Once the design is finalised, that’s it says Ramdan — the company will work round-the-clock to get the job done, something that doesn’t happen often enough anywhere in the world, he asserts.
“We spend a little bit of time in good planning and then we roll like mad like a bulldozer, nothing stops us,” said Ramdan.
And his opinion is one spoken “with confidence not emotion”, because of his years of experience combined within the 52 Ròya “brains” — architects, engineers and construction experts to name a few.
So, what view does such an industry stalwart have of the current hospitality market in the UAE? And what are his predictions for the future?
Road to recovery
Ramdan refers to the impact of the global recession as like falling from a “cliff” not a “slope” for Middle East hoteliers. He says that as a result of the sudden drop, they haven’t yet had chance to plan their strategy coming out of the recession.
“What they did is they tightened their belts, stopped the project, suspended the project, possibly cancelled the project, but they have not yet thought strategically about what to do differently. It has been less than a year — on its anniversary or the minute we see sign of recovery you will see people think consciously or unconsciously as to how they can do things differently,” says Ramdan.
And on this he is adamant that yes, people ought to do things differently.
“They ought to because I think we did lots of crazy things in hospitality throughout the region here. Buildings were designed badly, not designed for purpose, buildings were put up very fast — nobody thought of sustainability, nobody thought of the future.

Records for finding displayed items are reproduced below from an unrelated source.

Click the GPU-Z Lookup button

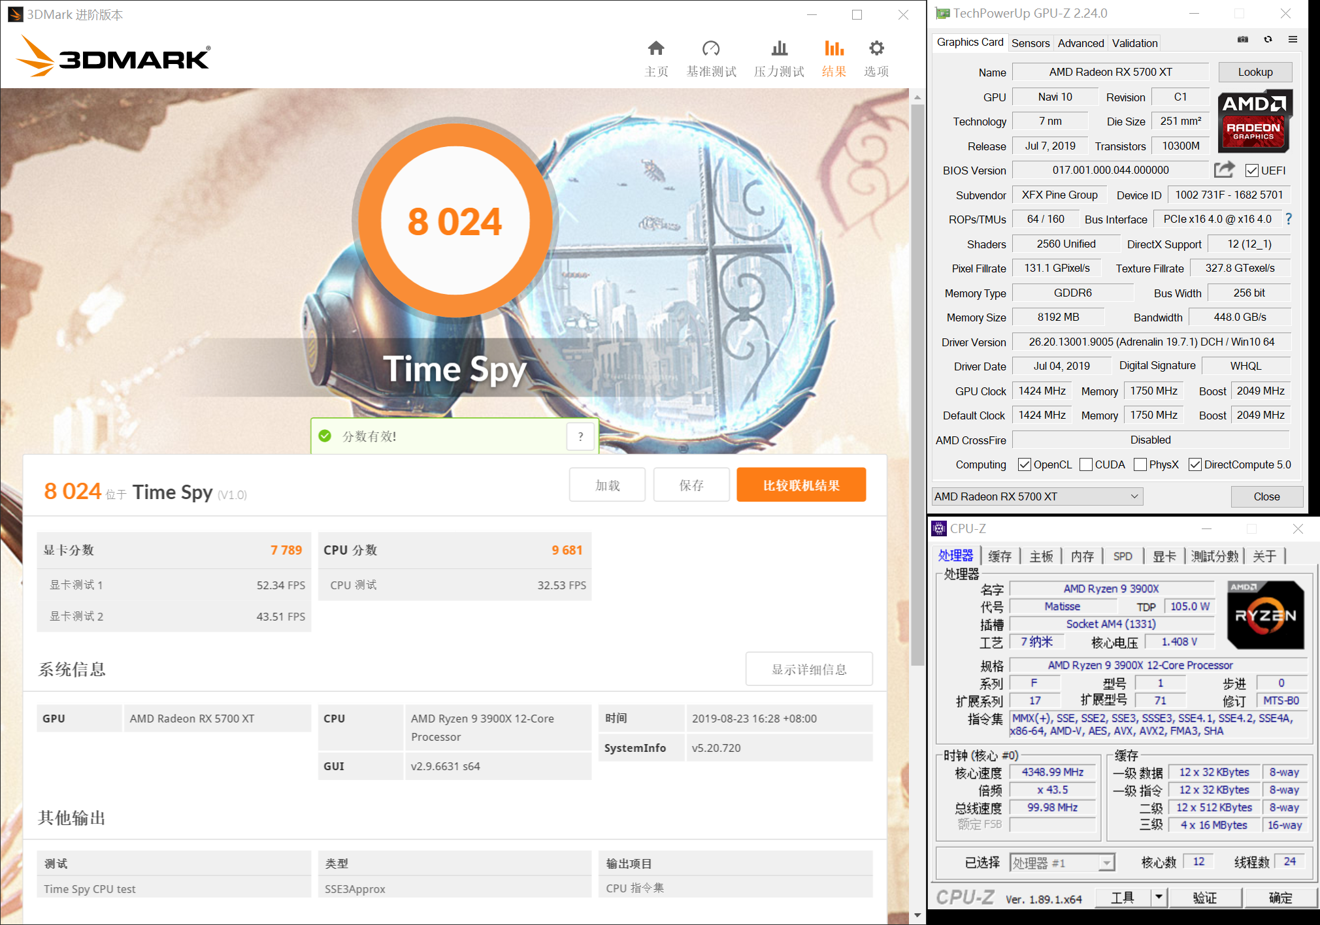[x=1255, y=72]

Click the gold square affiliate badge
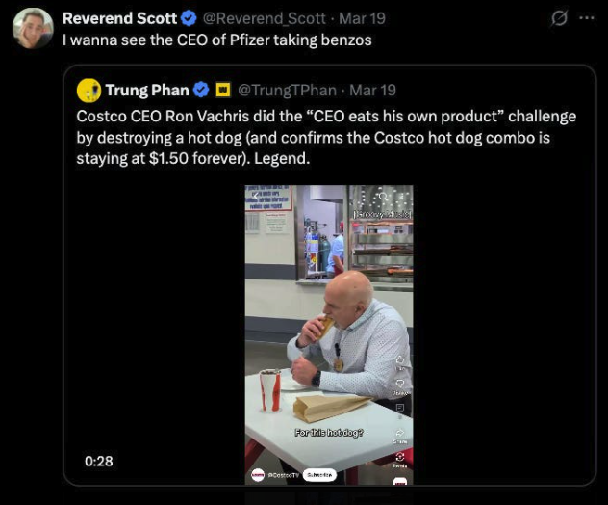(x=222, y=91)
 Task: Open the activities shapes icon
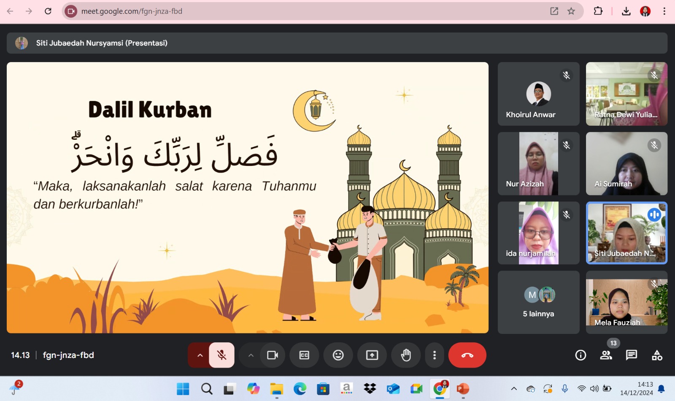coord(657,355)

“And number two, because business was so good people did not negotiate a good deal with their product or negotiate a good deal with their bank. They did not think of a ‘plan B’ if ‘plan A’ didn’t go well after two or three years. Now, gradually, you will see people are thinking is it viable, what if? Before no one thought of what if?”

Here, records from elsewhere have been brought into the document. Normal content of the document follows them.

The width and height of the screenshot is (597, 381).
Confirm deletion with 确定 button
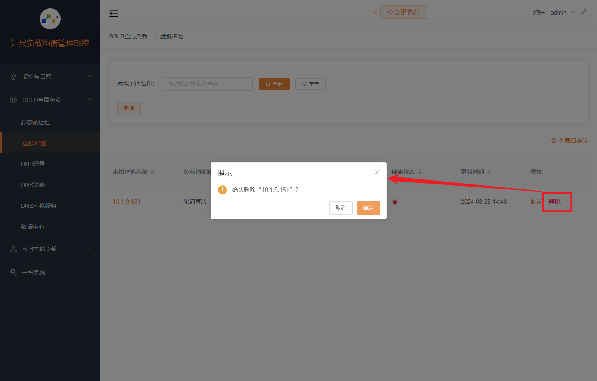368,208
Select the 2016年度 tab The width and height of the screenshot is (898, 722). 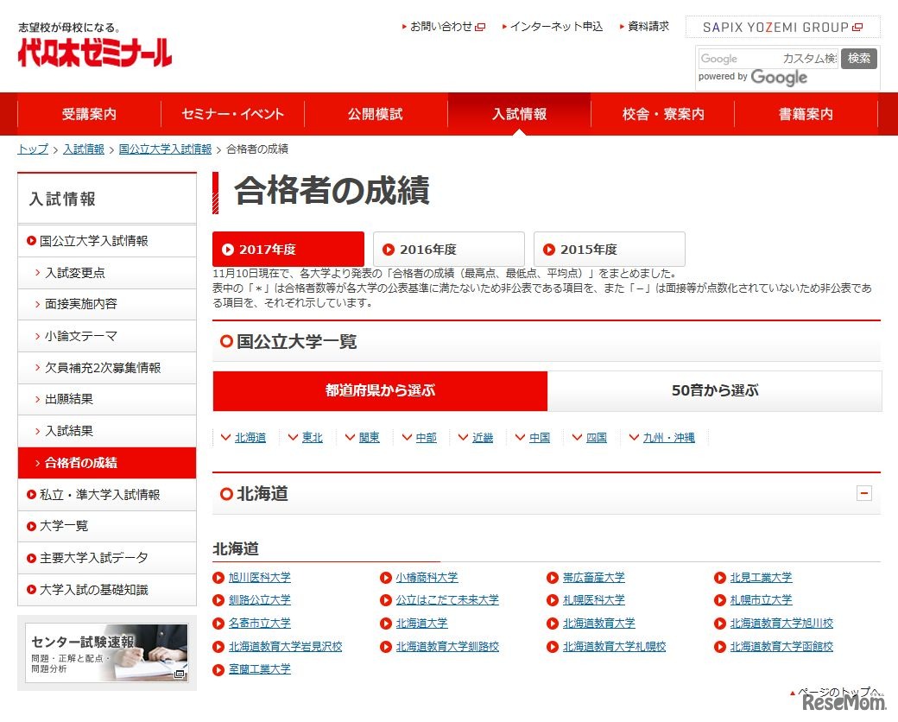[448, 249]
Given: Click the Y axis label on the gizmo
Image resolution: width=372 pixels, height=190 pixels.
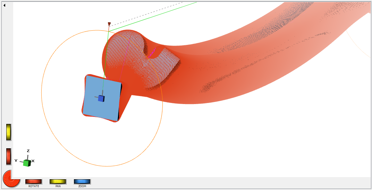Looking at the screenshot, I should [x=16, y=161].
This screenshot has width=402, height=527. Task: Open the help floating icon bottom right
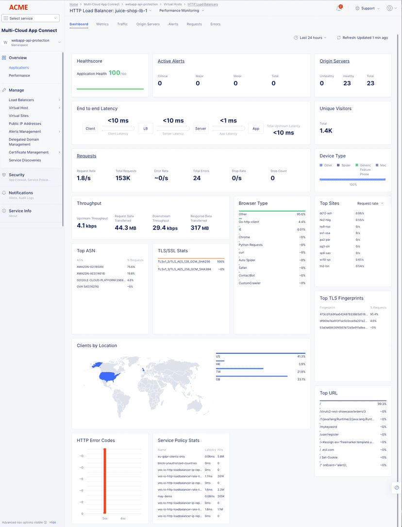(x=396, y=488)
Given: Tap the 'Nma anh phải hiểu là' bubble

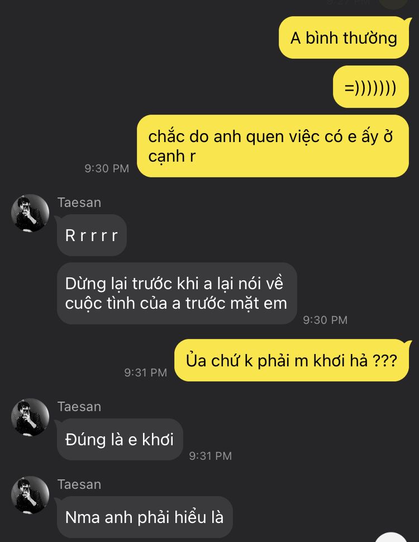Looking at the screenshot, I should click(x=145, y=517).
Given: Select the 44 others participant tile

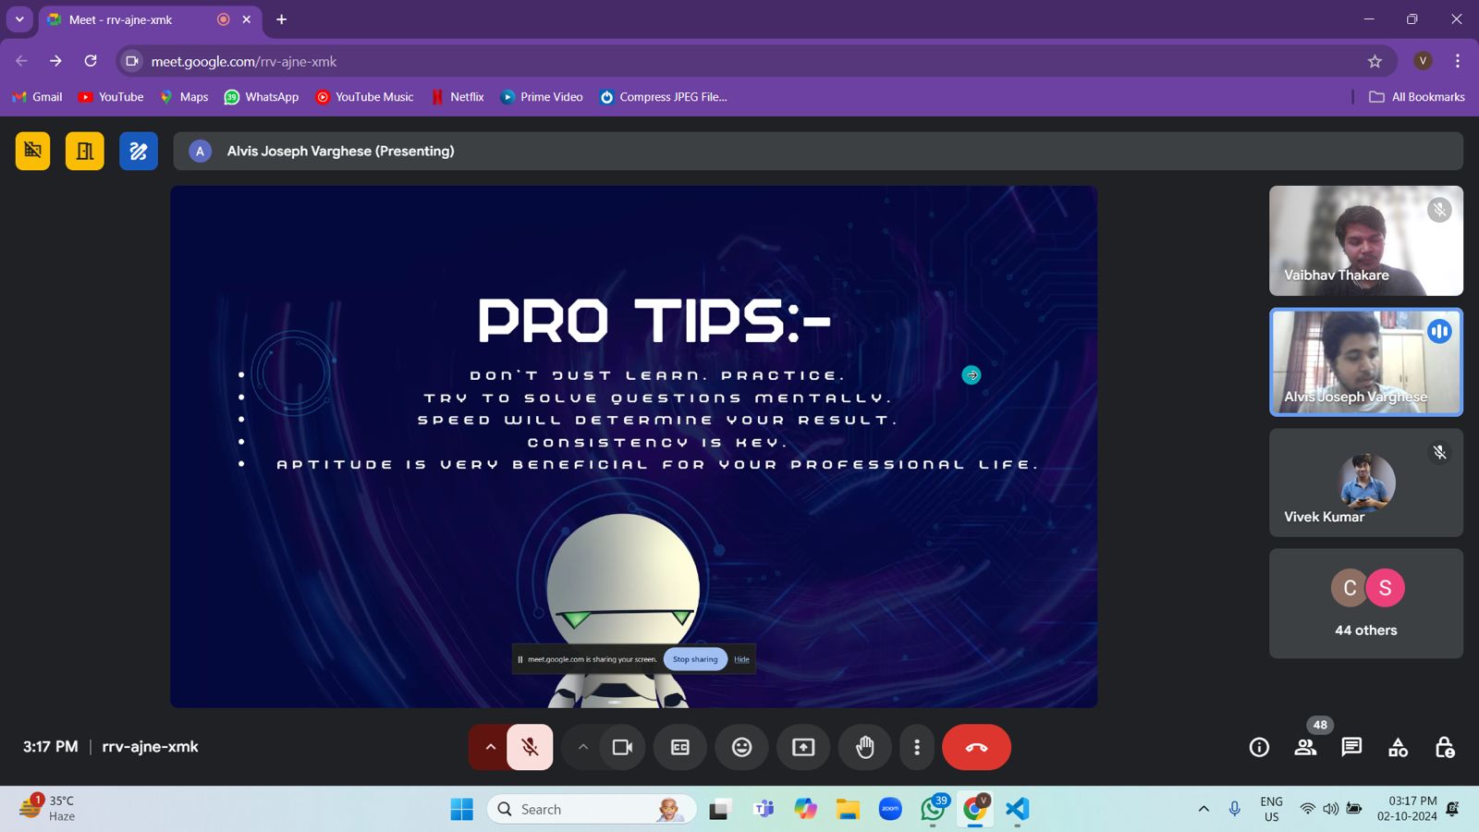Looking at the screenshot, I should pyautogui.click(x=1365, y=604).
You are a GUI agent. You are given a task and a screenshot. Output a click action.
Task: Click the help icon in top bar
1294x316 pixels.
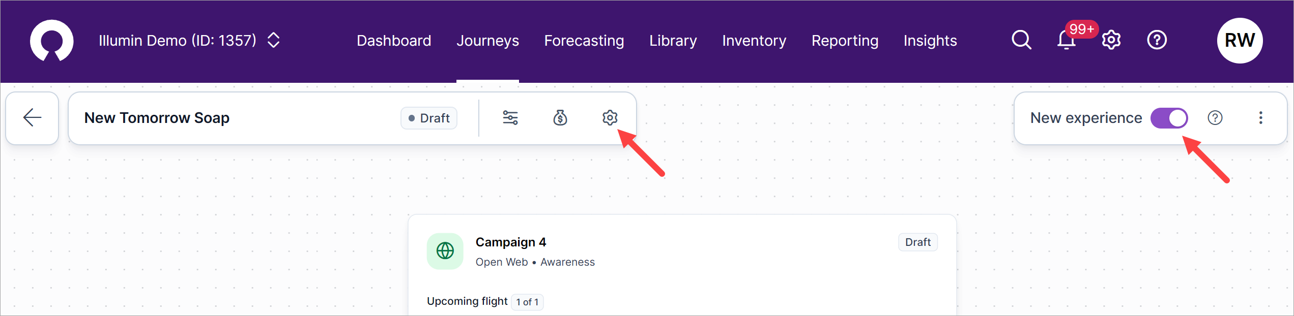[x=1157, y=40]
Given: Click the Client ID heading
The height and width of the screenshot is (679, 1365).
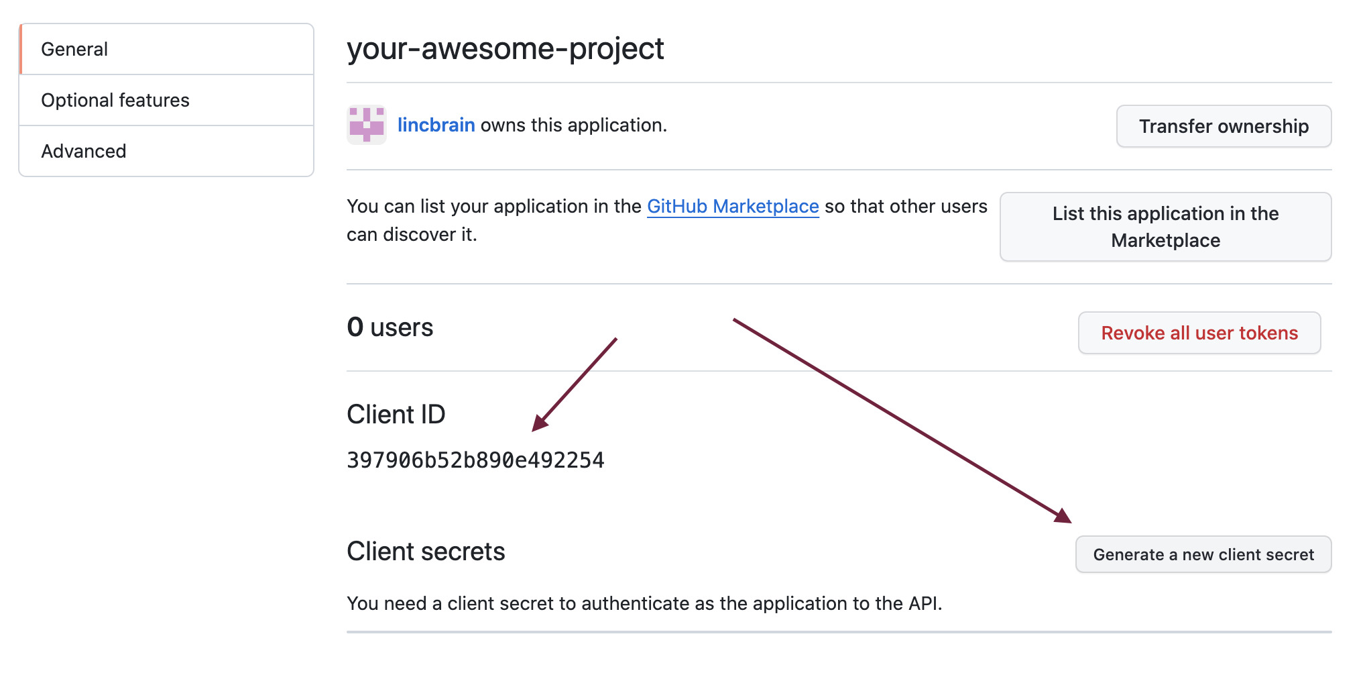Looking at the screenshot, I should click(396, 415).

“Not only will owners and operators think differently, but bankers also,” continues Ramdan.
“Bankers are already thinking differently; lenders are quite different now than a year ago,” he says.
“They are more cautious; they are looking at viability. They are not going to finance you 90% any longer, they might finance you 60%, 65%. The risk department will analyse your building — are you spending cost effectively?
“This to me is a goods sign, bankers are caring and worrying,” he says.
CONSULTANT’S CORNER
Another thing to change for the better as a result of the downturn, says Ramdan, is the fact that more people will consider investing in third party services.
“The market is coming up and I can see a few individuals doing what I do, but we are receiving more calls and more enquiries. They realise they benefit if they go to a consultant,” says Ramdan. “Still, it tends to be very traditional here; they think an architect can do everything. That mentality still exists; to change it will take time,” he observes.
Another positive outcome is the fact that owners are becoming more sophisticated in their management contracts, adding exit strategies and termination clauses into contracts.
“So many milestones are being thrown in on operators; that was not the case before. This will increase further. You will soon realise that owners are going to dig deep into the financial performance of their building; before they were making money, it didn’t matter,” says Ramdan.
Asset management is also likely to become more popular, he says, (see page 101), as is project management.
For this reason, Ròya has recently added this service to its portfolio. “We have created a project manager especially for hotels,” says Ramdan.
Already in demand at projects such as the Talal Liwa, this is surely set to increase Ramdan’s workload further — he is already overseeing 42 projects at various stages.
Somehow, we don’t see this phasing him, do you?